FIG. 4 is a flow chart showing operation of the system of FIG. 3 in accordance with the preferred embodiment of the present invention. The logic flow begins at step 401 where requester 103 determines that access to the personal vault is needed from requestee 101. In particular, an individual (asset requester 103) will provide the request to asset request manager 301. At step 403, asset request manager 301 provides the request to requestee 101. As discussed above, in order to assure that the request is from an appropriate source, the requestor 103 supplies a certificate containing its name, Internet address, signed by a certificate authority 104, trusted by both the database 102 and requestee 101.

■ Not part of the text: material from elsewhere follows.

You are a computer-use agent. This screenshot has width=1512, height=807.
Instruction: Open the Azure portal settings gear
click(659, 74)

Continuing, at step 405 authorization manager 308 receives the request and determines the authenticity of the request. At step 406, requestee device 101 first verifies the public-key certificate 302 belonging to the requester 103. If the certificate 302 is not successfully verified as legitimate, the logic flow ends at step 419. Otherwise, the requestee device 101 displays, in some way, the information requested to the user of requestee device 101 and receives an input response such as accept or deny. At step 407, authorization manager 308 determines if requestor 103 has authorization to receive the requested material based upon the user input in the prior step, and if not, the logic flow ends at step 419. Otherwise the logic flow continues to step 409 where a token is generated by generator 309 and, in the first embodiment, is passed to asset request manager 301. In the second embodiment, the token is passed directly to database 102. As discussed above, the token comprises authorization information that identifies the token as being legitimate, as well as identifying the information access privileges that should be granted to requestor 302.

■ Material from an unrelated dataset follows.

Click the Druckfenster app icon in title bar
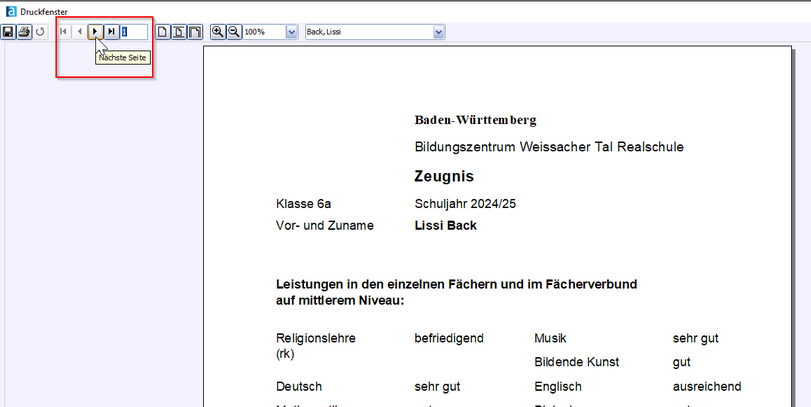This screenshot has width=811, height=407. point(9,10)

Continuing, at step 411, vault access manager 305 receives the token. At step 413 the asset manager 305 determines if the token is legitimate, and if so, the logic flow continues to step 415, otherwise, the logic flow ends at step 419. In order to determine if the token is legitimate (i.e., step 413), the access manager uses a cryptographic algorithm with its shared secret key or public key to verify the token's message authentication code or digital signature, respectively. At step 415, the token is analyzed to determine the information that is being accessed, and at step 417, the information is passed to (or received from) the asset request manager 301. The logic flow then ends at step 419.
While the invention has been particularly shown and described with reference to a particular embodiment, it will be understood by those skilled in the art that various changes in form and details may be made therein without departing from the spirit and scope of the invention. For example, it is intended that such changes come within the scope of the following claims.